Copy the passage on one-shot learning in drug development word for word, starting with "To make molecular" and going on through "of approved medicines.".

_Quoted passage_.
◇ ◇ ◇ ◇
Researchers have combined computer science and chemistry to create deep learning algorithm that could work off small amounts of data and solve problems in drug development.
Artificially intelligent (AI) algorithms can learn to identify amazingly subtle information, enabling them to distinguish between people in photos or to screen medical images as well as a doctor. However, such feats relies on training that involves thousands to trillions of data points in most cases and AI doesn't work all that well in situations where there is very little data, such as drug development.
Vijay Pande, professor of chemistry at Stanford University, and his students thought that a fairly new kind of deep learning, called one-shot learning, that requires only a small number of data points might be a solution. "We're trying to use machine learning, especially deep learning, for the early stage of drug design," said Pande. "The issue is, once you have thousands of examples in drug design, you probably already have a successful drug."
By applying one-shot learning to drug design problems, as the data was likely too limited, their findings published Monday in ACS Central Science show that the methods have potential as a helpful tool for drug development and other areas of chemistry research.
To make molecular information more digestible, the researchers first represented each molecule in terms of the connections between atoms. This step highlighted intrinsic properties of the chemical in a form that an algorithm could process.
With these graphical representations, the group trained an algorithm on two different datasets -- one with information about the toxicity of different chemicals and another that detailed side effects of approved medicines.
◇ ◇ ◇ ◇
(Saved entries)

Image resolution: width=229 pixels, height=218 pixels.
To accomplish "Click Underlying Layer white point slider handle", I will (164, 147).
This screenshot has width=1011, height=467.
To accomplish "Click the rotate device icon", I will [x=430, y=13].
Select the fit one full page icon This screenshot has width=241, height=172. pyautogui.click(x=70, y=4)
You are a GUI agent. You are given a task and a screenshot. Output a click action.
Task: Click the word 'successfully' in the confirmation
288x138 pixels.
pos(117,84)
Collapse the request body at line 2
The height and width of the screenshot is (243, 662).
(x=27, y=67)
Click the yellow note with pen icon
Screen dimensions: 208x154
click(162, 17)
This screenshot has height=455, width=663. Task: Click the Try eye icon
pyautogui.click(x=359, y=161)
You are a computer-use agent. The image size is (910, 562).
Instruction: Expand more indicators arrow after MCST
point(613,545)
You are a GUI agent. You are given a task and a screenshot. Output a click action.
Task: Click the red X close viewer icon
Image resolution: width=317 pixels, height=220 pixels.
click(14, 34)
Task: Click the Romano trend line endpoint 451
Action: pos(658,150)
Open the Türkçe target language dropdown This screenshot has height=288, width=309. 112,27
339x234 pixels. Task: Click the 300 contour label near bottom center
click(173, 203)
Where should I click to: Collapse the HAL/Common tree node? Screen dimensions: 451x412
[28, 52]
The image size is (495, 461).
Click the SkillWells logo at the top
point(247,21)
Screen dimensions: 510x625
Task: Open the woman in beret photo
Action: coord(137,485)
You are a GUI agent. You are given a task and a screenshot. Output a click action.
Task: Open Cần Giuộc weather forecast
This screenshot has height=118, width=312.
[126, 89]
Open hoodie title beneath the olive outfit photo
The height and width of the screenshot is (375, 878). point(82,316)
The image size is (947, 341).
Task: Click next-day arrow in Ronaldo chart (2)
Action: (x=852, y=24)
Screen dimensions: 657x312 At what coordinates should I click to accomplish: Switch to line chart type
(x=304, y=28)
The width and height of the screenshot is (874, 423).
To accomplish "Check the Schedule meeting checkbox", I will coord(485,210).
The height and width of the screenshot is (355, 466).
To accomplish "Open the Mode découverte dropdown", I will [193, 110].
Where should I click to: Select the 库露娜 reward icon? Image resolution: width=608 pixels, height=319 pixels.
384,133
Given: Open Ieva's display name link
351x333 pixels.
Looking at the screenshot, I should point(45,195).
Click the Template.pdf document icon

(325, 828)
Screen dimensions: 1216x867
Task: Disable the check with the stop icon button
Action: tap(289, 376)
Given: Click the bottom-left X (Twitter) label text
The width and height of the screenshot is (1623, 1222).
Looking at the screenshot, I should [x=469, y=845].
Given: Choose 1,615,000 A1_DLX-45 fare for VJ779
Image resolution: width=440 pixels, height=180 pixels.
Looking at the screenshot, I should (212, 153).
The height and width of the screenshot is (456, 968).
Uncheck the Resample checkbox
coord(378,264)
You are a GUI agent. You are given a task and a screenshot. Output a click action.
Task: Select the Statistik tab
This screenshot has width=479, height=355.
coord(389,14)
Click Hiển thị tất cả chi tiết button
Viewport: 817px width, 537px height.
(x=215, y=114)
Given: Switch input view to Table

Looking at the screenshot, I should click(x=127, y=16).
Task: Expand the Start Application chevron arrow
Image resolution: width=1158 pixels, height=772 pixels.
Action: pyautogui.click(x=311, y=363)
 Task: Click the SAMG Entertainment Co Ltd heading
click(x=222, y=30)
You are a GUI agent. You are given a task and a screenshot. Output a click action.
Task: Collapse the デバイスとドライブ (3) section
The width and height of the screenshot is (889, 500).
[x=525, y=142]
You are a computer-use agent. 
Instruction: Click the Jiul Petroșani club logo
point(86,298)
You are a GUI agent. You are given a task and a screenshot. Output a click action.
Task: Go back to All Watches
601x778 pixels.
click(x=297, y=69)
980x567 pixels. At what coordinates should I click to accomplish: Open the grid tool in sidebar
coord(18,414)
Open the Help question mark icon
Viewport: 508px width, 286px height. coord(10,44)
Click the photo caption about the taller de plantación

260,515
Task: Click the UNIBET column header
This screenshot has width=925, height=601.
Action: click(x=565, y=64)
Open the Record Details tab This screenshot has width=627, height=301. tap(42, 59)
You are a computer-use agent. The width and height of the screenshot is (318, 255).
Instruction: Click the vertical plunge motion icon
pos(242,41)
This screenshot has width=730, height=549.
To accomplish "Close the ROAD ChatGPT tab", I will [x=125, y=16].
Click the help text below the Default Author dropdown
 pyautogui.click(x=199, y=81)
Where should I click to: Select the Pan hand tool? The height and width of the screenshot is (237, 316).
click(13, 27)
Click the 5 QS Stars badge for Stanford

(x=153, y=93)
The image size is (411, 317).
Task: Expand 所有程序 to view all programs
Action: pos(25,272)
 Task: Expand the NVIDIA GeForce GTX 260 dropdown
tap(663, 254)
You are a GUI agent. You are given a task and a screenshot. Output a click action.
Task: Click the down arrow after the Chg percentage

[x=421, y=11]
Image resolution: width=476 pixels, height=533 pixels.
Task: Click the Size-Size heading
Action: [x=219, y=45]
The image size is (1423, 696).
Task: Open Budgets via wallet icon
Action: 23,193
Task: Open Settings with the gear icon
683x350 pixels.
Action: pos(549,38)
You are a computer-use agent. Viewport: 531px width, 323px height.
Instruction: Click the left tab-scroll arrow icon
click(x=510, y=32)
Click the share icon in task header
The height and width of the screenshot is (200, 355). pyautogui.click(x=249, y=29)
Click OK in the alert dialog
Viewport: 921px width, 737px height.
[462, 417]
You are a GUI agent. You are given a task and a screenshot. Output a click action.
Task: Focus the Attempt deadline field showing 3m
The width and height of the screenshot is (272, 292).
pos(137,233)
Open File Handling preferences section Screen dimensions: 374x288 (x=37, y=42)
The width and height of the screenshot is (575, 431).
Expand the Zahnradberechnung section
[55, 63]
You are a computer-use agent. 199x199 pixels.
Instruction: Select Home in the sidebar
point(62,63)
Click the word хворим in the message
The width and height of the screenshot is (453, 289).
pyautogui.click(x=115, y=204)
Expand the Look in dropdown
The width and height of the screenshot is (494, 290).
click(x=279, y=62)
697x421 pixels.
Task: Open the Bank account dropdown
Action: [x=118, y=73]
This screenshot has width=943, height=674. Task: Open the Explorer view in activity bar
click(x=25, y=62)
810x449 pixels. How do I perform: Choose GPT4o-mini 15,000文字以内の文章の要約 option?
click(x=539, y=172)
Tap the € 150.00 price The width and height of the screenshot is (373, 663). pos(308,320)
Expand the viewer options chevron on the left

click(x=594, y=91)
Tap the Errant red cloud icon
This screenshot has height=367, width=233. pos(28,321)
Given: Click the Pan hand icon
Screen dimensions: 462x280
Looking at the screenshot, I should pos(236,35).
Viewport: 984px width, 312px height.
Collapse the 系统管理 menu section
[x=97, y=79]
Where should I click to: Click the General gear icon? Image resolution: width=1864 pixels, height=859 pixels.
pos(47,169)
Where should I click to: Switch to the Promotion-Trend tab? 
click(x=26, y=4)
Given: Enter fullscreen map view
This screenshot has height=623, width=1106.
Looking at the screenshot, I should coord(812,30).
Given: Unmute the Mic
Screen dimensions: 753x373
◇ ◇ ◇ ◇
_Task result_.
To make molecular information more digestible, the researchers first represented each molecule in terms of the connections between atoms. This step highlighted intrinsic properties of the chemical in a form that an algorithm could process.
With these graphical representations, the group trained an algorithm on two different datasets -- one with information about the toxicity of different chemicals and another that detailed side effects of approved medicines.